(Records from a data collection)
%%
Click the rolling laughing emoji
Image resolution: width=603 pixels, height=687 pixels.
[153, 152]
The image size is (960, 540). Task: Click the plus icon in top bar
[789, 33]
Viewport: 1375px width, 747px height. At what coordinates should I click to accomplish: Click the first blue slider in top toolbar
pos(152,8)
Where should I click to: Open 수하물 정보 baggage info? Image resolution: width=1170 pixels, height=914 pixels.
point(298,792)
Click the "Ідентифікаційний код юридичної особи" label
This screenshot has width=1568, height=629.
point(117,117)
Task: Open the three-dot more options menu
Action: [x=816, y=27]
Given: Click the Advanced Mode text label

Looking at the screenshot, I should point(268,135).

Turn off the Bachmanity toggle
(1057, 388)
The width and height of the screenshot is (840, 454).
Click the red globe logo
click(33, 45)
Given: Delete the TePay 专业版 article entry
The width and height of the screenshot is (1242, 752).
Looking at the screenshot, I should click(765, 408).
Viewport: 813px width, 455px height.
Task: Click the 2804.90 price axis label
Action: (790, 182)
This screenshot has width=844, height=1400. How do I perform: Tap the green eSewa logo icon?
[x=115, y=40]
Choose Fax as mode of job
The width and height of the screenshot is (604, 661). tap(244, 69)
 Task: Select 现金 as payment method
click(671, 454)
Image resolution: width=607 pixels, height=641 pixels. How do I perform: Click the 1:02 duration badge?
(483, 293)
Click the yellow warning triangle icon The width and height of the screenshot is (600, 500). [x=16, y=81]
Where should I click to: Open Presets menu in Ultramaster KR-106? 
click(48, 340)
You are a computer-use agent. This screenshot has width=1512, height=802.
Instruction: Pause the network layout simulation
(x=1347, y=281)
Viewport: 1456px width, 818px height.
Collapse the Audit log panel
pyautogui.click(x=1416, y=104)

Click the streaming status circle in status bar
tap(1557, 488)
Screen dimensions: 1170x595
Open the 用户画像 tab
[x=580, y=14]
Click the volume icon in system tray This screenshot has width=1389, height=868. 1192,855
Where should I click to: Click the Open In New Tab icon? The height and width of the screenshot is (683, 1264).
%%
### REQUIRED ACTION
Print the records again, exactly as they stand above.

### EXERCISE RESPONSE
Click the rolling laughing emoji
Image resolution: width=603 pixels, height=687 pixels.
[153, 152]
The image size is (960, 540). Task: Click the plus icon in top bar
[789, 33]
Viewport: 1375px width, 747px height. At what coordinates should I click to accomplish: Click the first blue slider in top toolbar
pos(152,8)
Where should I click to: Open 수하물 정보 baggage info? Image resolution: width=1170 pixels, height=914 pixels.
point(298,792)
Click the "Ідентифікаційний код юридичної особи" label
This screenshot has width=1568, height=629.
point(117,117)
Task: Open the three-dot more options menu
Action: [x=816, y=27]
Given: Click the Advanced Mode text label

Looking at the screenshot, I should point(268,135).

Turn off the Bachmanity toggle
(1057, 388)
The width and height of the screenshot is (840, 454).
Click the red globe logo
click(33, 45)
Given: Delete the TePay 专业版 article entry
The width and height of the screenshot is (1242, 752).
Looking at the screenshot, I should click(765, 408).
Viewport: 813px width, 455px height.
Task: Click the 2804.90 price axis label
Action: (790, 182)
This screenshot has width=844, height=1400. How do I perform: Tap the green eSewa logo icon?
[x=115, y=40]
Choose Fax as mode of job
The width and height of the screenshot is (604, 661). tap(244, 69)
 Task: Select 现金 as payment method
click(671, 454)
Image resolution: width=607 pixels, height=641 pixels. How do I perform: Click the 1:02 duration badge?
(483, 293)
Click the yellow warning triangle icon The width and height of the screenshot is (600, 500). [x=16, y=81]
Where should I click to: Open Presets menu in Ultramaster KR-106? 
click(48, 340)
You are a computer-use agent. This screenshot has width=1512, height=802.
Instruction: Pause the network layout simulation
(x=1347, y=281)
Viewport: 1456px width, 818px height.
Collapse the Audit log panel
pyautogui.click(x=1416, y=104)

Click the streaming status circle in status bar
tap(1557, 488)
Screen dimensions: 1170x595
Open the 用户画像 tab
[x=580, y=14]
Click the volume icon in system tray This screenshot has width=1389, height=868. 1192,855
Where should I click to: Click the Open In New Tab icon? The height and width of the screenshot is (683, 1264).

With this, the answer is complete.